The Original Elle Woods 

Comments on Legally Blonde by Amanda Brown

So it turns out the movie used to be a book. A rather mediocre book. Don't get me wrong--it was interesting enough. I read it rather quickly, but I don't know if that's because I was engrossed in it, or the writing style was easy, or it was somewhat short. The thing that confuses me, though, is that the copy I checked out of the library says this book's first printing (at least by this publisher) was January 2003; Amazon says it was published in December 2002. Whichever one of those is true, it still doesn't explain the fact that the movie was released on July 13, 2001.

Actually, there is an explanation for this. Amanda Brown must have written a decent little novel but couldn't get it published, so she sold the rights to MGM to make a movie of it. The studio put a screenwriter on it, who spiffed it up and made it better, and of course cast Reese Witherspoon in it, who made it a hit. Then, after the movie was successful, Brown found a publisher for her novel.
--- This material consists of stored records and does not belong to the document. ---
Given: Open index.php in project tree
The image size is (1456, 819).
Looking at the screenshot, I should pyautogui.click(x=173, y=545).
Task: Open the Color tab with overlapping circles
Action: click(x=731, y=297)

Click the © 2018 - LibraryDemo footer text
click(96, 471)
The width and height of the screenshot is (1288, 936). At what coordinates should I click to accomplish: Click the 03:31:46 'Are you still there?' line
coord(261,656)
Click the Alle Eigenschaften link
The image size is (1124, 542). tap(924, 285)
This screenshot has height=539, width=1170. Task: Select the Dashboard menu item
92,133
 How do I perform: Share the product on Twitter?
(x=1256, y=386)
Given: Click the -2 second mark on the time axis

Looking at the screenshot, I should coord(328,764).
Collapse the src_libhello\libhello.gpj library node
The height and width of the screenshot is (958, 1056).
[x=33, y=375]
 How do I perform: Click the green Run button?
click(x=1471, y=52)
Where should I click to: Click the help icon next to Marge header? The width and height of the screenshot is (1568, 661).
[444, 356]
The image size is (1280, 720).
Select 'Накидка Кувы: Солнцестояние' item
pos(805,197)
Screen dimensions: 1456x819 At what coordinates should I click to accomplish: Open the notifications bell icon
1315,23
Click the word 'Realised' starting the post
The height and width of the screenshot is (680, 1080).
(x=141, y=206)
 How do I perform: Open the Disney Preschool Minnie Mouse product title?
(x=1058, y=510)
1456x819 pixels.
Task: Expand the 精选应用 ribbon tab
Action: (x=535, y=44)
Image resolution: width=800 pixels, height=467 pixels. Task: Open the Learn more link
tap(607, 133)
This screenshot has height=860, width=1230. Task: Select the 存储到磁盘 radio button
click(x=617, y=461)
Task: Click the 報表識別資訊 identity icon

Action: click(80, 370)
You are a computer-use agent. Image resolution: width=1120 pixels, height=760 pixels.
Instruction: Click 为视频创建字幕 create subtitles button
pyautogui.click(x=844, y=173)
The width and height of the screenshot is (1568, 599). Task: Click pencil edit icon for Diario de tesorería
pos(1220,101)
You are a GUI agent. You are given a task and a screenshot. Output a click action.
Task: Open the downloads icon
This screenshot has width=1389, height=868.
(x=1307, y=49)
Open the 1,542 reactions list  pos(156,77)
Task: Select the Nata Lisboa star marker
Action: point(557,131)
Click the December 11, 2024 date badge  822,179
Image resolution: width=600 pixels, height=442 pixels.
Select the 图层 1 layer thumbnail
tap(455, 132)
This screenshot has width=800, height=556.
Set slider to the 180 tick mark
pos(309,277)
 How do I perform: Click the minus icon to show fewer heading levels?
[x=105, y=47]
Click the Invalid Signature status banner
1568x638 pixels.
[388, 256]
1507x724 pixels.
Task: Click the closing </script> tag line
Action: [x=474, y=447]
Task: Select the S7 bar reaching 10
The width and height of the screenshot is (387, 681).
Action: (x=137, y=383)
Anyhoo, we have here the original Elle Woods: blonde, pretty, fashion-conscious, and sort of smart, but not as smart as she is in the movie. This Elle isn't so much the dedicated, ever-cheerful trooper who works at a problem until she overcomes it. No, she avoids her problems. She doesn't go to class often, and when she does, she spends the time reading Vogue. She takes her classes pass-fail. She relies heavily on a secret admirer who is slipping her outlines. She's not even particularly nice--she's just after Warner.

As a law student, my reaction to this book was much like my reaction to Scott Turow's One-L: my law school experience is nothing like this. With Turow, I figured Harvard was different back in the 1970s. But Brown based Legally Blonde on her experiences at Stanford Law School (presumably recently). Maybe Stanford is very different from Harvard. But my law school experience doesn't involve things like: everyone milling around comparing grades when they're released; tripartite division of the studentbody into Star Trek geeks (I mean literally--these characters talk to each other as if they were Kirk and Scotty), preppies, and feminists; feminists so radical they use the word "womyn"; people who dress up in red and hearts on Valentine's Day (wasn't that junior high?); note-passing (wasn't that junior high?); popular kids picking on unpopular kids both privately and publicly (wasn't that junior high?); or Wills & Trusts as a basic first-year requirement (definitely not junior high). It didn't ring very realistic with me.

That said, it's always fun to take a story you know and set it on a different course. I liked coming upon plot events that differed from the movie, simply because they seemed fresher. But of all the differences, the only part of the book that I preferred to the movie was who Elle ends up with in the end.